STATED TASK:
Copy out the data again word for word, beginning with the line that contains "Click the WWW.TPG.UA link on slide" and ending with the line that contains "The height and". Leave the pictures out.

RECORDS SHOWN:
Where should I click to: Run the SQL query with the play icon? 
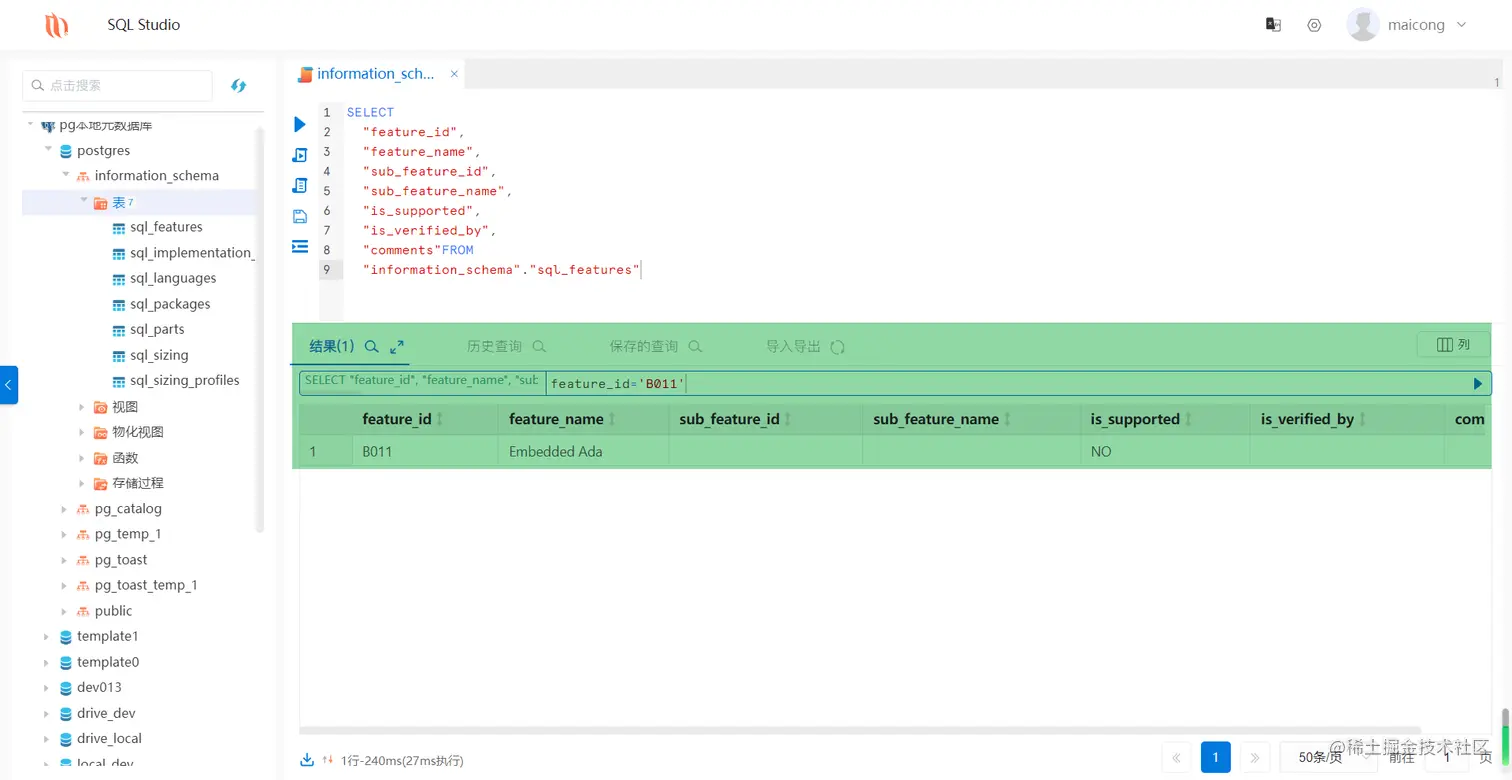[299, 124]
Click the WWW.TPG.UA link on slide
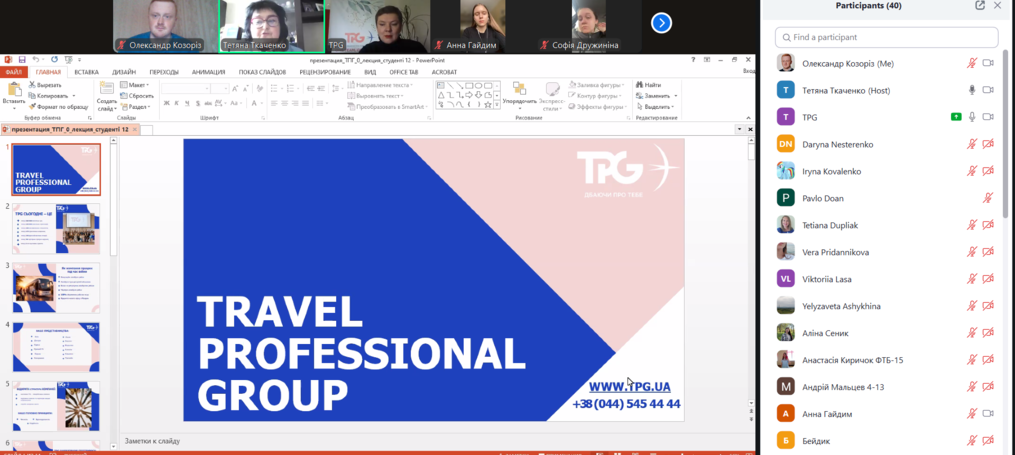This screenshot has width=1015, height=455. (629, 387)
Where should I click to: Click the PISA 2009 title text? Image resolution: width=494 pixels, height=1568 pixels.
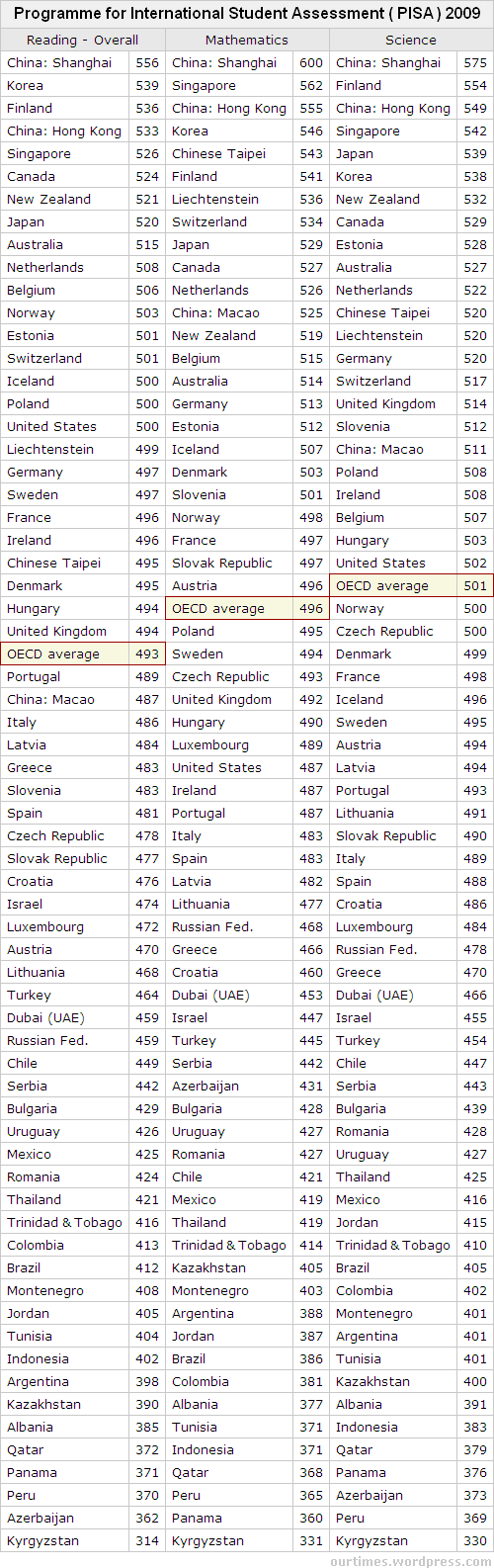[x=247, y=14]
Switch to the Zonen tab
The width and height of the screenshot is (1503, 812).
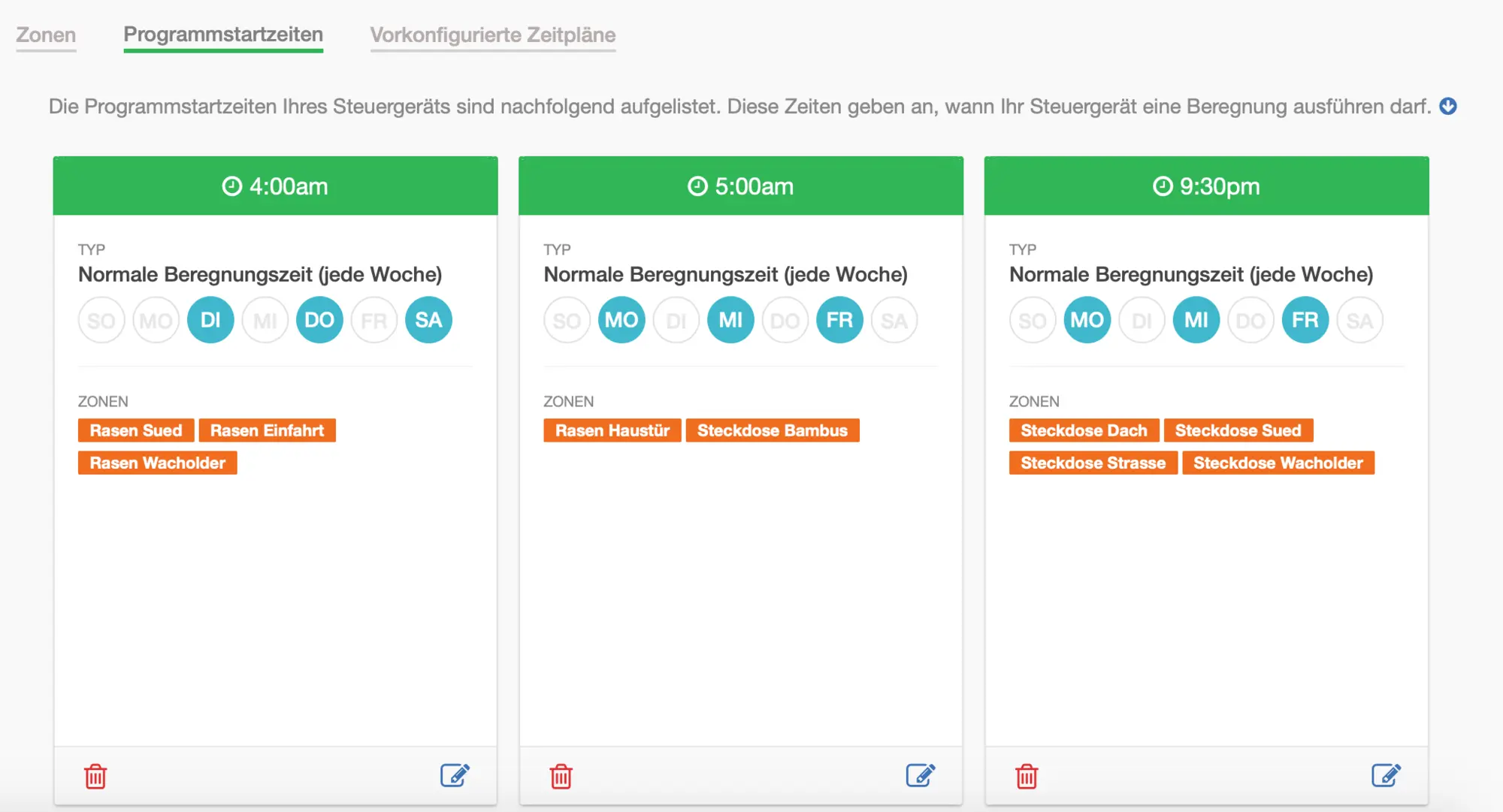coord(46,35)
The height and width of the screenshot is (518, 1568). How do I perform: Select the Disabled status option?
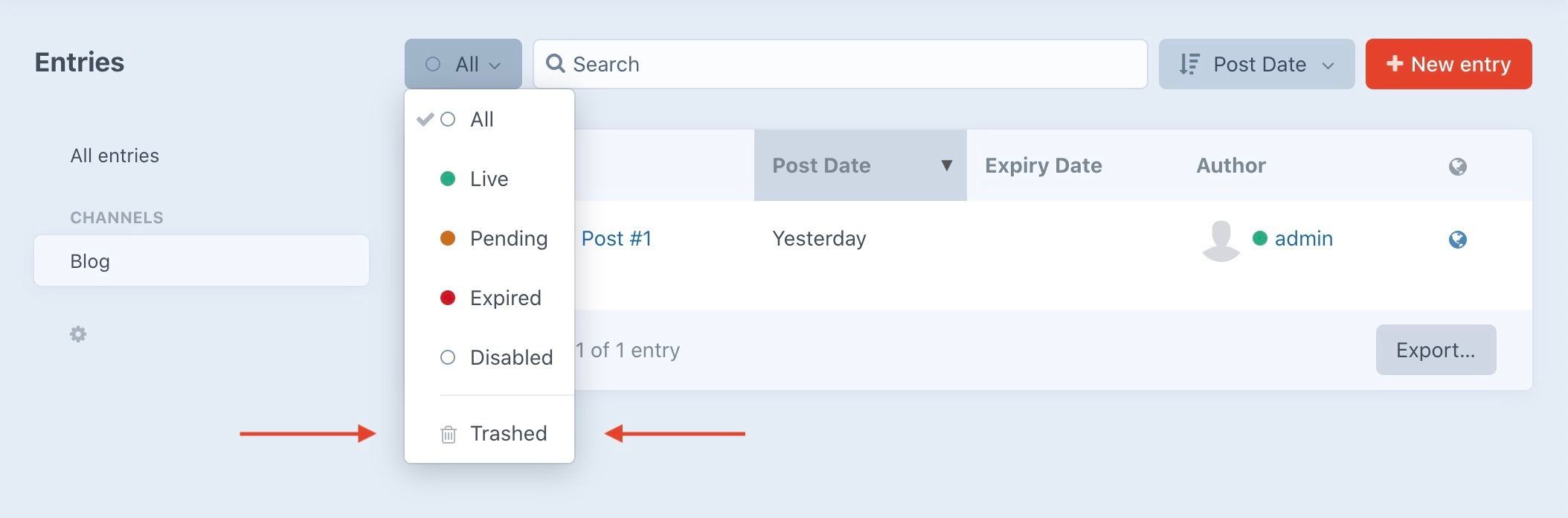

---

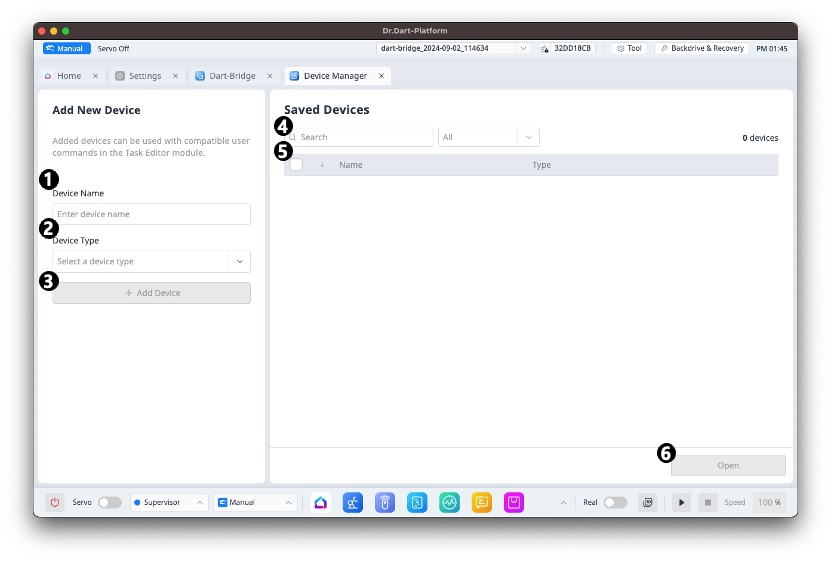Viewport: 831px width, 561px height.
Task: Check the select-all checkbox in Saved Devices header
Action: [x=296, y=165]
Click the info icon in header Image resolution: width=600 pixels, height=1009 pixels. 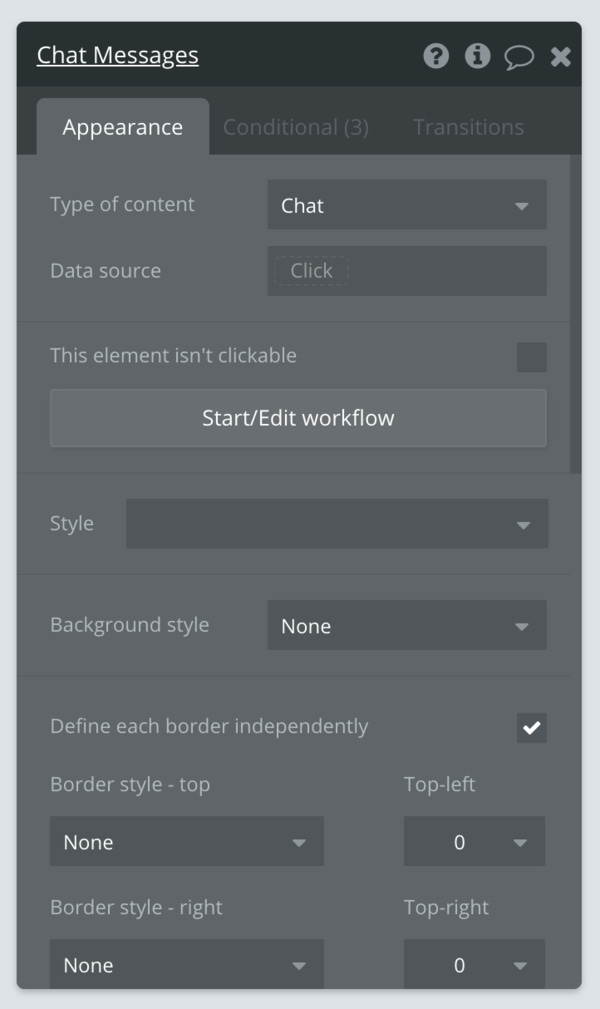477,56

WRITTEN ANSWER:
Click the WWW.TPG.UA link on slide
This screenshot has width=1015, height=455. (629, 387)
Where should I click to: Click the PISA 2009 title text? Image resolution: width=494 pixels, height=1568 pixels.
[x=247, y=14]
Switch to the Zonen tab
The width and height of the screenshot is (1503, 812).
coord(46,35)
The height and width of the screenshot is (518, 1568). How do I perform: Select the Disabled status option?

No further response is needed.